→ Task objective
The answer is every line in the data below that contains the word "link".

Collected data
========================================================================

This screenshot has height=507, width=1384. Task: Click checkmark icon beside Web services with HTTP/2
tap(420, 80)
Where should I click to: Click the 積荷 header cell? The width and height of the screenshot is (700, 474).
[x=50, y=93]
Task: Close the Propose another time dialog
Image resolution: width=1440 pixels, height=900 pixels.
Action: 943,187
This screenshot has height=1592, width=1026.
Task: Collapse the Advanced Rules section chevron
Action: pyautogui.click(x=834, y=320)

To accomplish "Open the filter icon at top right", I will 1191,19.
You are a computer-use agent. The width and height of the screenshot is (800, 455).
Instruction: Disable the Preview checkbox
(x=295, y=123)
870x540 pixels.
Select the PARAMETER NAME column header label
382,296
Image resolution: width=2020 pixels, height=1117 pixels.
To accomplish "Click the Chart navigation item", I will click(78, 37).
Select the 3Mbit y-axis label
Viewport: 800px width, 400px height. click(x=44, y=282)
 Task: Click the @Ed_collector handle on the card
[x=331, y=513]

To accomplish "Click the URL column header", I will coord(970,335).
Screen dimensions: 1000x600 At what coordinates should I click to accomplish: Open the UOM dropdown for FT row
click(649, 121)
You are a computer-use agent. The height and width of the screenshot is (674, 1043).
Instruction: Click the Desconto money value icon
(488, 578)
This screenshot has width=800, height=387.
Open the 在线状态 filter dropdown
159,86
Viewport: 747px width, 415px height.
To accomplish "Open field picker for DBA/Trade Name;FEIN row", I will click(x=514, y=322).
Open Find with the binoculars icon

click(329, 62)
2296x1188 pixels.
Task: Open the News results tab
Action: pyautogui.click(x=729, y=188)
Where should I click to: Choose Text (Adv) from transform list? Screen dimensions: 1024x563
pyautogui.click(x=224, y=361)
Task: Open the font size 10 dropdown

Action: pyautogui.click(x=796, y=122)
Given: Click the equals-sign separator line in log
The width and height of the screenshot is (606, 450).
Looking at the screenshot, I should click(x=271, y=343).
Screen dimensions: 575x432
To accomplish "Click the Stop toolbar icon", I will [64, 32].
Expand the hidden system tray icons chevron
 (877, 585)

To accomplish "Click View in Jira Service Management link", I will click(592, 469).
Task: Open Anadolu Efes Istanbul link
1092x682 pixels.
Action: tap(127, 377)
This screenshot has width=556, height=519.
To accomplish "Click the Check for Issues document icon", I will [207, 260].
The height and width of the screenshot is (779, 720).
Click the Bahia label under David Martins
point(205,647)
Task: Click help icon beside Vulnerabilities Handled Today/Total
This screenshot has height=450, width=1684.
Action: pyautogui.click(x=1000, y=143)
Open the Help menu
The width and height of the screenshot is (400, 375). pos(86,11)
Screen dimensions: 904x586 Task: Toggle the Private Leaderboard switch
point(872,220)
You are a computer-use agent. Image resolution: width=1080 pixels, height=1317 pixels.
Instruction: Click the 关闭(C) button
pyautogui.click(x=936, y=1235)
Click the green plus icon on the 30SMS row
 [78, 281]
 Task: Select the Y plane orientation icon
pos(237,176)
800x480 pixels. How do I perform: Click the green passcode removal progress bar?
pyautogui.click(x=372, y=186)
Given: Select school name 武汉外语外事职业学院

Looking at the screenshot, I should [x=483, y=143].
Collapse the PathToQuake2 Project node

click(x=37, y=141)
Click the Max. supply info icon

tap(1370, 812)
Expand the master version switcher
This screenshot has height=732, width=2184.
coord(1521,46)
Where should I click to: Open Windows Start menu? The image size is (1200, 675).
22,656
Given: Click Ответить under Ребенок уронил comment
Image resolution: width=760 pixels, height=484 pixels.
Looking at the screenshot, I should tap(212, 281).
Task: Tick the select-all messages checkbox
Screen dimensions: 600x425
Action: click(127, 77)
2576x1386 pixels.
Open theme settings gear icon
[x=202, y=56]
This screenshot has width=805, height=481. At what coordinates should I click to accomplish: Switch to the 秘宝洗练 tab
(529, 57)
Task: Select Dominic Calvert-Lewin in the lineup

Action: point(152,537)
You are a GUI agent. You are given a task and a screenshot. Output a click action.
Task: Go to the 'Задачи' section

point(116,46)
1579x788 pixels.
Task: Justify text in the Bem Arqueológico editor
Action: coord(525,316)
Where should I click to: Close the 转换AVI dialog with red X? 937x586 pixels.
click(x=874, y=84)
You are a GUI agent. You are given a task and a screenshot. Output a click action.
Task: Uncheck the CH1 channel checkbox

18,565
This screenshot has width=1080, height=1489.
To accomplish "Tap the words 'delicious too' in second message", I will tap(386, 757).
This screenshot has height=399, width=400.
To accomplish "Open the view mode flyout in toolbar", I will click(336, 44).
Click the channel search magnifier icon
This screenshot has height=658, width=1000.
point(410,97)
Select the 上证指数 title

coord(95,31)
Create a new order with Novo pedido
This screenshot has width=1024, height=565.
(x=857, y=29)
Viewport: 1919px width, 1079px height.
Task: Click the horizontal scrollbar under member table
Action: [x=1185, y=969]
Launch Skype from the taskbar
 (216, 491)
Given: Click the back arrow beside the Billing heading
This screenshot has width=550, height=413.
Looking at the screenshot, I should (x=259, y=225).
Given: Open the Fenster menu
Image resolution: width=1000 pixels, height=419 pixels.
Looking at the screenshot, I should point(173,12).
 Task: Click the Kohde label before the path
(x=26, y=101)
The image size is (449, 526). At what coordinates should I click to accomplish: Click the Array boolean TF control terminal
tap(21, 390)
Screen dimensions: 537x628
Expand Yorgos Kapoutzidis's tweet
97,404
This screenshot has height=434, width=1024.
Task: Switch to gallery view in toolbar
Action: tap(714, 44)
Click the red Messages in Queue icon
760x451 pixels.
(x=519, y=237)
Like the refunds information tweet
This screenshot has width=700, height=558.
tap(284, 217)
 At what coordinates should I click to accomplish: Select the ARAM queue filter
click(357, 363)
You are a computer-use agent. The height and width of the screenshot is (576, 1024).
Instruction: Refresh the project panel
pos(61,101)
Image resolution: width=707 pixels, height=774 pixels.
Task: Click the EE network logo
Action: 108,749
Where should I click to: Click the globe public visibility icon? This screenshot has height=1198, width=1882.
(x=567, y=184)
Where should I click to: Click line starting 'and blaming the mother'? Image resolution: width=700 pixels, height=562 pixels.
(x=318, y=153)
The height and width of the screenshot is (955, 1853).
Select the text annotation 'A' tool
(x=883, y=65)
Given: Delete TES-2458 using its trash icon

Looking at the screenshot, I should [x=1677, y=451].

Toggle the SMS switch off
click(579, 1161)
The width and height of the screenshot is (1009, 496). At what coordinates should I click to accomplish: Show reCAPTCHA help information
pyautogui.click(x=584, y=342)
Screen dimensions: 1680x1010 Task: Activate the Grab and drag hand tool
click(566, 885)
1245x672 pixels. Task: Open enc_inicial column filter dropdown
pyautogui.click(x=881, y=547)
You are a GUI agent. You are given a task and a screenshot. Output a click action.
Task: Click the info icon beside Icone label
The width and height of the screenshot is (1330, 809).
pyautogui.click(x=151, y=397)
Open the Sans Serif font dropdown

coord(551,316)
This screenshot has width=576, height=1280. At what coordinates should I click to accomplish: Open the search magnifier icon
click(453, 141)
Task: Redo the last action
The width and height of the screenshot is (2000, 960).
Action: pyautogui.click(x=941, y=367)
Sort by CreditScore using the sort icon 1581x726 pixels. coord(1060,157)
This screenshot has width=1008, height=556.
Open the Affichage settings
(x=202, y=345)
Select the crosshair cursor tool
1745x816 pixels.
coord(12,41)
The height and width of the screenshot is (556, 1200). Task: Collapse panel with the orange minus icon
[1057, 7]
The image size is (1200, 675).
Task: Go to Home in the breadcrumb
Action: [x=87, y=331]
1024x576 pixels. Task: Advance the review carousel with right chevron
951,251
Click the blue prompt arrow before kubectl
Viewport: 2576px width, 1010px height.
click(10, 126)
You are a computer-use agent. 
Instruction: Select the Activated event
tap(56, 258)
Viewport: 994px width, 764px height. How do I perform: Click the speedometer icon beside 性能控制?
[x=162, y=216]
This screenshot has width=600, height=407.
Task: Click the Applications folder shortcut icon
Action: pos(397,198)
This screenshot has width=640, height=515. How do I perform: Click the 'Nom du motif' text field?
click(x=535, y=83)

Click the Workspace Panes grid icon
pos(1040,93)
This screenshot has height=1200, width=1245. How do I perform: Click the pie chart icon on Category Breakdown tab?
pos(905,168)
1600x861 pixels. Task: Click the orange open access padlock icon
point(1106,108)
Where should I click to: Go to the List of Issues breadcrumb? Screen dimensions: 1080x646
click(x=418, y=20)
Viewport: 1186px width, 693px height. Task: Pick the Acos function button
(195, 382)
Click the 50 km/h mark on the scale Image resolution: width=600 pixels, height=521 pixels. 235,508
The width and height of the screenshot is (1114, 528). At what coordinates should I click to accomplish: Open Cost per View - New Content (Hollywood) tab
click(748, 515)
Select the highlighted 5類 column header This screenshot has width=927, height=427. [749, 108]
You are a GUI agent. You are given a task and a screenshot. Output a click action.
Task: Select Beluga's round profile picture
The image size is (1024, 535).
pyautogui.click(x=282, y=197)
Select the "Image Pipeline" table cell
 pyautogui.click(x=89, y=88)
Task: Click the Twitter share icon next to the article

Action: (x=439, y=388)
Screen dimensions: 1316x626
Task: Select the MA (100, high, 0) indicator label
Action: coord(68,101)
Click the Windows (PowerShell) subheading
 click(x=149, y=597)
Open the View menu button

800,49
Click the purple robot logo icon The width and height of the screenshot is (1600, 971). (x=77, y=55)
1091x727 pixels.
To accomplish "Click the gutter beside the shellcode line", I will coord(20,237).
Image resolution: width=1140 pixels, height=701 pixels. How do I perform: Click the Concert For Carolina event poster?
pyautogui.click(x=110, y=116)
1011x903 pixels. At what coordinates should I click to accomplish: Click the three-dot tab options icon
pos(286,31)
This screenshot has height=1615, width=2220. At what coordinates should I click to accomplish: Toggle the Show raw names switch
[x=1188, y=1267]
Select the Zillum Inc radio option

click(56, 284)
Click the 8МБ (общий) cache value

========================================================================

→ Result
To accomplish "Click View in Jira Service Management link", I will click(592, 469).
Task: Open Anadolu Efes Istanbul link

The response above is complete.